We think that here, where both the defendant's attorney and the trial judge considered it appropriate for counsel to withdraw before sentencing, and where the trial had already concluded, the judge should have continued the proceedings until new counsel was appointed unless there was a clear and knowing waiver of counsel by the defendant. See United States v. Daniels, 558 F.2d 122, 127-128 (2d Cir. 1977); Commonwealth v. Rosciolo,
223 Pa. Super. 79, 82-83 (1972). We do not think such a waiver may be found in the record. The fact that the attorney was discharged after the trial had been concluded was not by itself sufficient to constitute a waiver. Commonwealth v. Rosciolo, supra at 83. We think, therefore, that the defendant is entitled to a resentencing. Katz v. Commonwealth, 379 Mass. at 316.
The convictions shall stand but the sentences thereon are vacated, and there shall be further sentencing proceedings in the Superior Court.
[Note 1] The defendant claims that the judge incorrectly weighed against the defendant his failure to move for a speedy trial in June, 1981, when he first learned of the charges. In the view we take of this case the three-month period has no bearing on the outcome.
[Note 2] Roxbury and Dorchester are in the same county and are both served by the district attorney for the Suffolk District.
[Note 3] We need not decide if this is always true. But see the Reporters' Notes to Mass.R.Crim.P. 36(c), Mass. Ann. Laws, Rules of Criminal Procedure at 532 (1979), which state that this rule "puts the constitutional standard into manageable operational terms" by "isolat[ing] two essential factors which are the substance of the constitutional protection."
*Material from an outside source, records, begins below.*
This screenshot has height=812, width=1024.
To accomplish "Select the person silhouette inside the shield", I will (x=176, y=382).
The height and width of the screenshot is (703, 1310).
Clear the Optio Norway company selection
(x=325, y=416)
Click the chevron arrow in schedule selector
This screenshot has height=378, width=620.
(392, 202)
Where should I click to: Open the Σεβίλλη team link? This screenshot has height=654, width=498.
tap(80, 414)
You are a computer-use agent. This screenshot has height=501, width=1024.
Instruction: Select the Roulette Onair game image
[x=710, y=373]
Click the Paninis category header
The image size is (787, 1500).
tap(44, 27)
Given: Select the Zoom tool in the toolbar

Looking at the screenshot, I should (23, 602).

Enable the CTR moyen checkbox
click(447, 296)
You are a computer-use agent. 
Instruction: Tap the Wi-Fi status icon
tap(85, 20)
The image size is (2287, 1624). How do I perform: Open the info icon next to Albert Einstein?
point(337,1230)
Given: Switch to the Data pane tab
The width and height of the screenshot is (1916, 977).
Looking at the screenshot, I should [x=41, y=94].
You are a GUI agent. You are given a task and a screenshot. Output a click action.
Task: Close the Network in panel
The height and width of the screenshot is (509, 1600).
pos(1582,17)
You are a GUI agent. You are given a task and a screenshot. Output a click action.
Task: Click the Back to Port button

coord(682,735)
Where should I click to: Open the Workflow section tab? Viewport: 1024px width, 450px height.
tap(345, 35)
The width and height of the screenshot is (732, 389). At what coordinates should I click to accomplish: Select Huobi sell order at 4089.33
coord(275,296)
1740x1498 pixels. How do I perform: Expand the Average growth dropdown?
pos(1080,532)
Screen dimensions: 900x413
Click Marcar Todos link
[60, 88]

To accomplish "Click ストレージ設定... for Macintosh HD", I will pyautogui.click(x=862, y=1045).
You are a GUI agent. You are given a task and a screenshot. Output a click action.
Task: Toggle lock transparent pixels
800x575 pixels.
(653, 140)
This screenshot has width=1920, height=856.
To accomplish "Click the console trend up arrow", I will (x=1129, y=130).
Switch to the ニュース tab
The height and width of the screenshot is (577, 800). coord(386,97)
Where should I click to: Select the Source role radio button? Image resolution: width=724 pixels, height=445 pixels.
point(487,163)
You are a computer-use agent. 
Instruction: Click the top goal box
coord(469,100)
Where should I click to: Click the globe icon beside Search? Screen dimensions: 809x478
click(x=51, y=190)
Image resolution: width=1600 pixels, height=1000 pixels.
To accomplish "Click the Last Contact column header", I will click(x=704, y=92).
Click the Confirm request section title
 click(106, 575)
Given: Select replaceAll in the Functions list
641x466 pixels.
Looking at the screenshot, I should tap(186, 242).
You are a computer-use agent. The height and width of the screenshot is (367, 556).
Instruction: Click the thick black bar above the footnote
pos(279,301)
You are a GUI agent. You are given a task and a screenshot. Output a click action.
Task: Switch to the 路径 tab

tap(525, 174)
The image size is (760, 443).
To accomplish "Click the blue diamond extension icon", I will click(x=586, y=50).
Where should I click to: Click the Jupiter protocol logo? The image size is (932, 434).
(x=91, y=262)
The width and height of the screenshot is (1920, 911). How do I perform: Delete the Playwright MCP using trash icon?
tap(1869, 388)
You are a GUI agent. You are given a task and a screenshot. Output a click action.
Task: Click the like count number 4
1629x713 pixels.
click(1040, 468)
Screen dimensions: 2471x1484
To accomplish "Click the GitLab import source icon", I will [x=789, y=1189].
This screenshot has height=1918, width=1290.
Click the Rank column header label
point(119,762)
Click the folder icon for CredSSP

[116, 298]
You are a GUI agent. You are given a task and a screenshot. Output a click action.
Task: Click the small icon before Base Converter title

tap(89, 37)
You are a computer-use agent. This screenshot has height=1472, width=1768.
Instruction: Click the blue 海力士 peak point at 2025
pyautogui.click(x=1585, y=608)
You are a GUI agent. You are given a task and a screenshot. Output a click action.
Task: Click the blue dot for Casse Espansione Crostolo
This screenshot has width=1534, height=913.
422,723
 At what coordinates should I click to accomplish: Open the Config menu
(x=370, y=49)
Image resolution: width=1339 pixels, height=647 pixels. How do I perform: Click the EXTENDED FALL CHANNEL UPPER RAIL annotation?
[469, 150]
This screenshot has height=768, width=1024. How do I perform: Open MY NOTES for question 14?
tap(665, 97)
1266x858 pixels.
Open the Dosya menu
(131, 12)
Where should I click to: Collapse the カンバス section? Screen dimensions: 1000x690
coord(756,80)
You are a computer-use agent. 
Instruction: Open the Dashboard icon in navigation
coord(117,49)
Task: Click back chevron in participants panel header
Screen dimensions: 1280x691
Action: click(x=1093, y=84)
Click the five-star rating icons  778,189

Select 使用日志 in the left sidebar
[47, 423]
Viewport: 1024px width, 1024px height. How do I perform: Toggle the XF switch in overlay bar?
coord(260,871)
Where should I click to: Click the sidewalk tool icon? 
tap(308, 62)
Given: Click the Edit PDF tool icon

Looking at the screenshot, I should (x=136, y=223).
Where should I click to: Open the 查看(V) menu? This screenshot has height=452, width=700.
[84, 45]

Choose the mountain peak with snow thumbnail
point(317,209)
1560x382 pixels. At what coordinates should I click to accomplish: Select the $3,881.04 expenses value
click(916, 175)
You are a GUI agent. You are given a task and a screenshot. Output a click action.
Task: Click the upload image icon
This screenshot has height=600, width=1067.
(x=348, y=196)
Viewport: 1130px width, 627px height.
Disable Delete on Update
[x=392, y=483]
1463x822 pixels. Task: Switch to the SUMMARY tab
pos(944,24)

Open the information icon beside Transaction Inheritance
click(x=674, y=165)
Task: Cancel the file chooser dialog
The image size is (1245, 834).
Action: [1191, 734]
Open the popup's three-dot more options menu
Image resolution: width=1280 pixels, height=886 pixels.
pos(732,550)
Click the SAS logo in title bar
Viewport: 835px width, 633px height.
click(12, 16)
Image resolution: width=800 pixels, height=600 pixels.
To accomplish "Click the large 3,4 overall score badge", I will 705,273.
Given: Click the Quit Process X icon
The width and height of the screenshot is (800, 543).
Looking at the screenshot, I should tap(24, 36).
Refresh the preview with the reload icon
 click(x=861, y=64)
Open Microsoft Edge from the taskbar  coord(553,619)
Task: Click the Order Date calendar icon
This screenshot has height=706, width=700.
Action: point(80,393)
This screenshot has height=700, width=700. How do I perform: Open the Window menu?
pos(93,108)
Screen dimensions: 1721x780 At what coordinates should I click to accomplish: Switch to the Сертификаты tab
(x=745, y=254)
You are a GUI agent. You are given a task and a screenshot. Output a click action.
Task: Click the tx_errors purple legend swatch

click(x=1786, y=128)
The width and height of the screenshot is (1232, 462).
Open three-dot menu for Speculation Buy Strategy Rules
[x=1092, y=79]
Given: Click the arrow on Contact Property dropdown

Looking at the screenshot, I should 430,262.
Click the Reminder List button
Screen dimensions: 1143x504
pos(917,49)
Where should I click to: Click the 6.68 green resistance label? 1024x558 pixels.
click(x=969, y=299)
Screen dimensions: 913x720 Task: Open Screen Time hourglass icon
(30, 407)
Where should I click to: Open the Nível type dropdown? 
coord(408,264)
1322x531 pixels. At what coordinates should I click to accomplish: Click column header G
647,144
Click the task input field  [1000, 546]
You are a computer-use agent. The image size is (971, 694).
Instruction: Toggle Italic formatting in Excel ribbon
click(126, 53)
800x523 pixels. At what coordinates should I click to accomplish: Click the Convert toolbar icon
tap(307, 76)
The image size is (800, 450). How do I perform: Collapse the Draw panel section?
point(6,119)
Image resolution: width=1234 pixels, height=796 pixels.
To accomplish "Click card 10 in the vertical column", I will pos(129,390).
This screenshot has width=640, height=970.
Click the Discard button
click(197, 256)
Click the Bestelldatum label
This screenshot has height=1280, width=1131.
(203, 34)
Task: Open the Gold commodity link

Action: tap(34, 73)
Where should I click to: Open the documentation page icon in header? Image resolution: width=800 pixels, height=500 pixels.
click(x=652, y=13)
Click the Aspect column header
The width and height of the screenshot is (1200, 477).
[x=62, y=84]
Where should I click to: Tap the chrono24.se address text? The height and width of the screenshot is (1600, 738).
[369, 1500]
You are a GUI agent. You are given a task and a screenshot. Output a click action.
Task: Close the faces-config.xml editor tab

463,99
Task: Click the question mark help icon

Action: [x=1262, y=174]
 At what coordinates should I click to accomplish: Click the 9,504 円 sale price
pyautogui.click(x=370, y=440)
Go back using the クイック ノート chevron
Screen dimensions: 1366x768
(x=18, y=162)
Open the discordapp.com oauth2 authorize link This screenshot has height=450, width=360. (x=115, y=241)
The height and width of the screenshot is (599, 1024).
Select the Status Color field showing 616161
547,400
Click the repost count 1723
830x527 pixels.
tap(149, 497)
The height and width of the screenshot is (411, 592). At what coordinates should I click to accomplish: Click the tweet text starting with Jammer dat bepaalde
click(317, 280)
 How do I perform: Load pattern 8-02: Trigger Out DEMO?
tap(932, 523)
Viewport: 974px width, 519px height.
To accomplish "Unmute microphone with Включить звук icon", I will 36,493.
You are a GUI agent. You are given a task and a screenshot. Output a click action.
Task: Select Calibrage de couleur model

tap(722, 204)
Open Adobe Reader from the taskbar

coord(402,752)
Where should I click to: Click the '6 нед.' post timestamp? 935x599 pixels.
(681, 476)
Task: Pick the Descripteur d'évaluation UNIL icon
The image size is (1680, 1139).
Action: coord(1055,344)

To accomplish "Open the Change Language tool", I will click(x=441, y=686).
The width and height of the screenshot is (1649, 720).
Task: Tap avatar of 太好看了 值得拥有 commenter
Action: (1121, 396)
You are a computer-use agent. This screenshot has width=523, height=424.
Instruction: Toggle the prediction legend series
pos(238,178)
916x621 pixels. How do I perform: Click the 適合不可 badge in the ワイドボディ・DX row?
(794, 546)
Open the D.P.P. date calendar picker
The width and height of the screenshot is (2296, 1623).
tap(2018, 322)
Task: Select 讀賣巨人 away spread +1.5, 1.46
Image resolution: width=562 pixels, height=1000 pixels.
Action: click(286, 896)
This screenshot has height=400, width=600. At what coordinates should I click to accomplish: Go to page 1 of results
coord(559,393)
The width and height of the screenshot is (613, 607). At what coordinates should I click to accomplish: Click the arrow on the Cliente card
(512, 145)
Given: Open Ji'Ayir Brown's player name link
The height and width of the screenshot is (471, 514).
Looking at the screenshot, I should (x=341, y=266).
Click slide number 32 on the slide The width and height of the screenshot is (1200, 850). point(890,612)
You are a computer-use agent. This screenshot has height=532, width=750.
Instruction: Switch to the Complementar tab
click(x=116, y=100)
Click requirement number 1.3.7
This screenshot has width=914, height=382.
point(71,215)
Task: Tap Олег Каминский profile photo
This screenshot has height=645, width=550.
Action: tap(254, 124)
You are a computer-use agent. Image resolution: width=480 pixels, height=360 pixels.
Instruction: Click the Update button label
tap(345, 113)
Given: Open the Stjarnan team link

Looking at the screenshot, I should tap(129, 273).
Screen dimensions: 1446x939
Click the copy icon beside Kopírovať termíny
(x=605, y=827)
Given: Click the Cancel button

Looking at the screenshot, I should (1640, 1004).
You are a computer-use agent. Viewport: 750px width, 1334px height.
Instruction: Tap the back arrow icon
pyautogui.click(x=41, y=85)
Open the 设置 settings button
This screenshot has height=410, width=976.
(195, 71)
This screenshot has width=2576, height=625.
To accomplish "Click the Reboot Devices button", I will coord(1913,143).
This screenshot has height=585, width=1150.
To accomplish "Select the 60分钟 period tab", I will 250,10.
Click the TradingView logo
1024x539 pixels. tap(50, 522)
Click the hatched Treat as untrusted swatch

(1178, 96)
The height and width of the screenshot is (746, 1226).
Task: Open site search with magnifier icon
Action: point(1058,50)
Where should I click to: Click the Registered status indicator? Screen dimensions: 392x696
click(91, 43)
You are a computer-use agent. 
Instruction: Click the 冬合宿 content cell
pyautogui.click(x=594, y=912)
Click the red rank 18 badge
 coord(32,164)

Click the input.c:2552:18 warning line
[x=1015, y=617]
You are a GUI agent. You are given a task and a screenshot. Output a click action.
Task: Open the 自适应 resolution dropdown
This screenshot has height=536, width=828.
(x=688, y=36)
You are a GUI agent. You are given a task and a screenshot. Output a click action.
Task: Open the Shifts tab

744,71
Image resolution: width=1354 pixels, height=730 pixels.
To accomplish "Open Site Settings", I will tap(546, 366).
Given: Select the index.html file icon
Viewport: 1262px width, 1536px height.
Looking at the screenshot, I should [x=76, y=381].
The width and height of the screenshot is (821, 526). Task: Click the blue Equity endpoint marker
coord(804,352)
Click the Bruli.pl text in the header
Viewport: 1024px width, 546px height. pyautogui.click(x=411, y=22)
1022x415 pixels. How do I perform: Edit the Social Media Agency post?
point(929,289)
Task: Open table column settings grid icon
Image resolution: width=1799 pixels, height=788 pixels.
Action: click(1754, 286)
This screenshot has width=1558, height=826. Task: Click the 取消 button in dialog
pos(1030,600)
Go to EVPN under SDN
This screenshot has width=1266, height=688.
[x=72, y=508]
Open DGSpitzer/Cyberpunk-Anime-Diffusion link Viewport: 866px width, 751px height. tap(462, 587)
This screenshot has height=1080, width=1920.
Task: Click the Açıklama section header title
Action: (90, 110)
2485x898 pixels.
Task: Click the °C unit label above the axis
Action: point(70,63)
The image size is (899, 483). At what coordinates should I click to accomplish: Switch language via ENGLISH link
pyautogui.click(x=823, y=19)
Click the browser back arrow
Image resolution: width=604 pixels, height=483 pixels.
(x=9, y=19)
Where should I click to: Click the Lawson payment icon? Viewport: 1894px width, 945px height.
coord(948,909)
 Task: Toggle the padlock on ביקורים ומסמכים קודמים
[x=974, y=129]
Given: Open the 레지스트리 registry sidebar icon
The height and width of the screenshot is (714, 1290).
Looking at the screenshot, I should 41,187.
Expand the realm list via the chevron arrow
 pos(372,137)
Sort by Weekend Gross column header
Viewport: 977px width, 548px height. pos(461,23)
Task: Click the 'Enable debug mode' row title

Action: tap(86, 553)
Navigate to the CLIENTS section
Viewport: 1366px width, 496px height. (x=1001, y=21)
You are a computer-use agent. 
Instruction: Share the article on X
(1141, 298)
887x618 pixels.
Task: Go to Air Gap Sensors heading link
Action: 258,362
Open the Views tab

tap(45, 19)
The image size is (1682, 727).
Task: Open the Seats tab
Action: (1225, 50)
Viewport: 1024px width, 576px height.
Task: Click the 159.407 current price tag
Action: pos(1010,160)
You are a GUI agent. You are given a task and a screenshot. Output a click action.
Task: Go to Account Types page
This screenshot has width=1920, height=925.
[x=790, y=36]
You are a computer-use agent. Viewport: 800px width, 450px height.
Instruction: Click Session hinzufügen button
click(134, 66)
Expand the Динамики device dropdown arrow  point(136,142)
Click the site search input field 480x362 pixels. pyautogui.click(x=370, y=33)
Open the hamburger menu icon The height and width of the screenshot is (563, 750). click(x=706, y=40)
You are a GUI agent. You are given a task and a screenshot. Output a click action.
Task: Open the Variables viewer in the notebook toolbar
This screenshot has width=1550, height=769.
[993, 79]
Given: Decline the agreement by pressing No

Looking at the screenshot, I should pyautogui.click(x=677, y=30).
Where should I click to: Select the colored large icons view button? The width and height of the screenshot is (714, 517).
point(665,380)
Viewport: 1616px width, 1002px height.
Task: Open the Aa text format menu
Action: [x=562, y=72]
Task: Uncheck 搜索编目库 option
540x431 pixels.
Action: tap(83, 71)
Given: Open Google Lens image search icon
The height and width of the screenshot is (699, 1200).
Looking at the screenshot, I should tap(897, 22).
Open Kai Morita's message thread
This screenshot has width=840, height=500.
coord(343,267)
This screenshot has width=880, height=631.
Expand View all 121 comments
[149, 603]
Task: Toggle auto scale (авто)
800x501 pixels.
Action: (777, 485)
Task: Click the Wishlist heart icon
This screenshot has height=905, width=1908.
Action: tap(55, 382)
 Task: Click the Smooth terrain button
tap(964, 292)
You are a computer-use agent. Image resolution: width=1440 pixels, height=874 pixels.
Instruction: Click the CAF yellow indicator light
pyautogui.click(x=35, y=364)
[Note 4] In his pro se (supplementary) brief, in contrast to the brief filed by counsel, he claims that he had filed another motion in which he had indicated that three material witnesses had died. The trial judge in a 1985 memorandum denying postconviction relief (of which we take judicial notice) found that this motion was never filed in the Superior Court in Suffolk County and that "it would not be improbable to conclude that the defendant has intentionally endeavored to perpetuate a fraud on the Court by using a motion filed in another county in another case to convince the Court that his counsel was providing ineffective assistance." In any event, the claims concerning these witnesses are insufficient. The defendant does not state how these witnesses were material to his case or how they would have added anything significant to the testimony of his four alibi witnesses. See Commonwealth v. Look, 379 Mass. 893 , 902, cert. denied, 449 U.S. 827 (1980).
[Note 5] Even if the delay made impossible the imposition of concurrent sentences, the trial judge was "not . . . without power to fashion a disposition equally as favorable to the defendant as concurrent sentences." Commonwealth v. Imbruglia, 377 Mass. 682 , 690 (1979).
[Note 6] The defendant claims that the denial of this motion without according new counsel an opportunity to look at the transcript was an abuse of discretion. The judge specifically informed counsel that if he had any additional arguments to make once he had the transcript that he should mark up the matter before the same judge.